PROBLEM DETAILS >> Look through the records below, and whenever a line contains "size", copy it.

GIVEN RECORDS >>
= = = =
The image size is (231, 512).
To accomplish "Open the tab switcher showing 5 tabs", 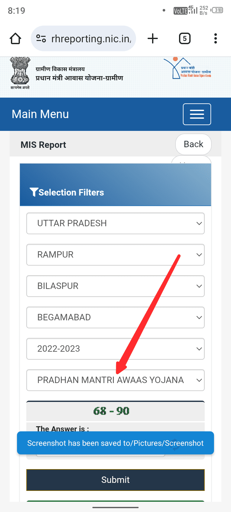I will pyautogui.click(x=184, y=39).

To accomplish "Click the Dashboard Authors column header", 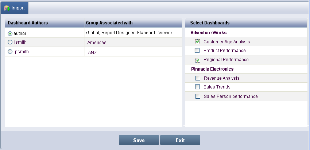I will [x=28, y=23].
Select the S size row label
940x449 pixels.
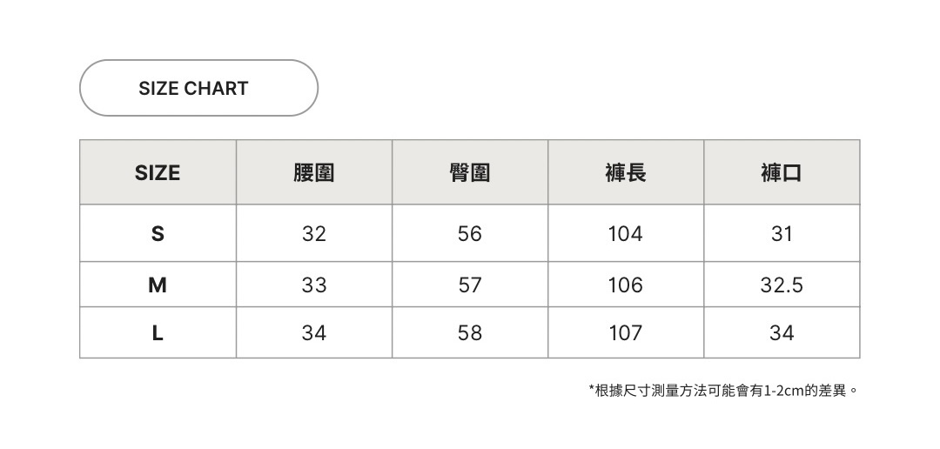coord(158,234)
= = = =
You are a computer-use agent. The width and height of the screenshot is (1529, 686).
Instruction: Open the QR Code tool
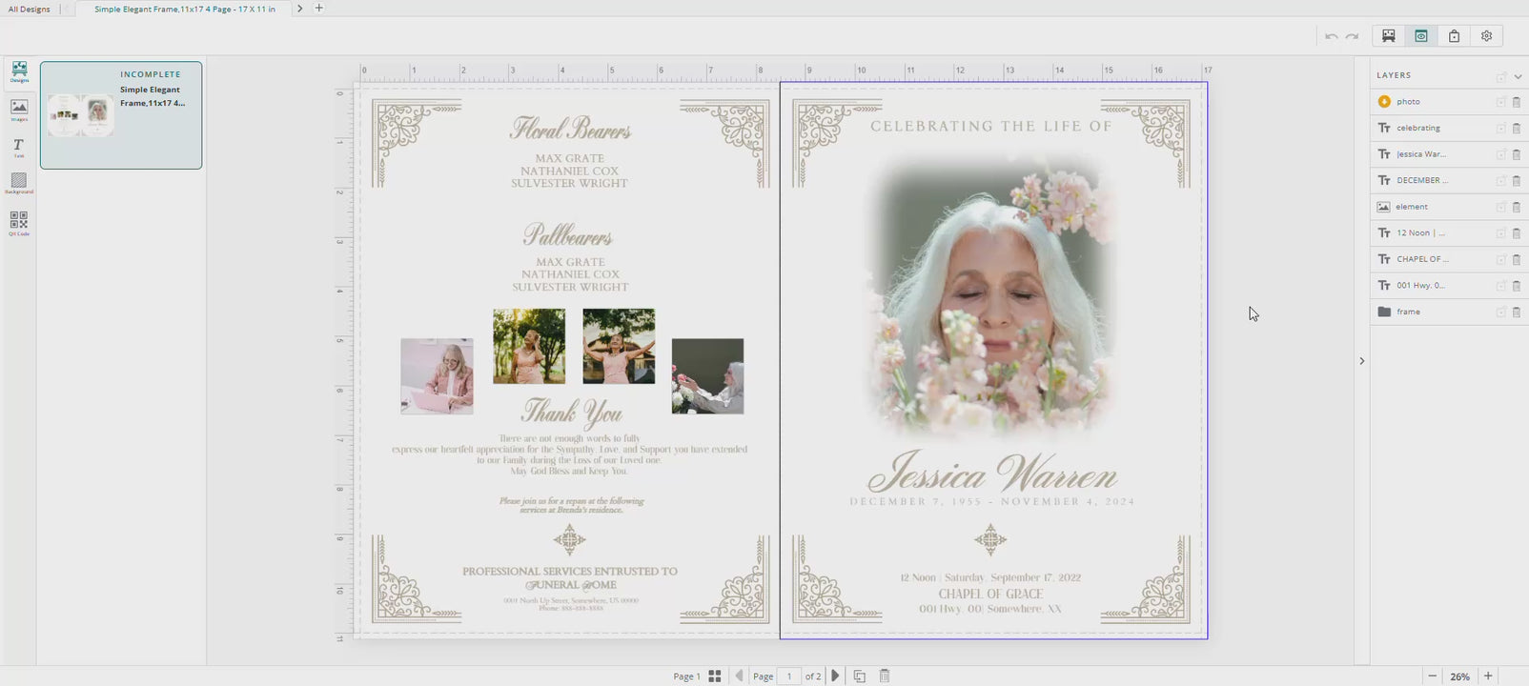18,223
= = = =
RESULT OF THIS EXERCISE >>
The image size is (231, 512).
Select the S size row label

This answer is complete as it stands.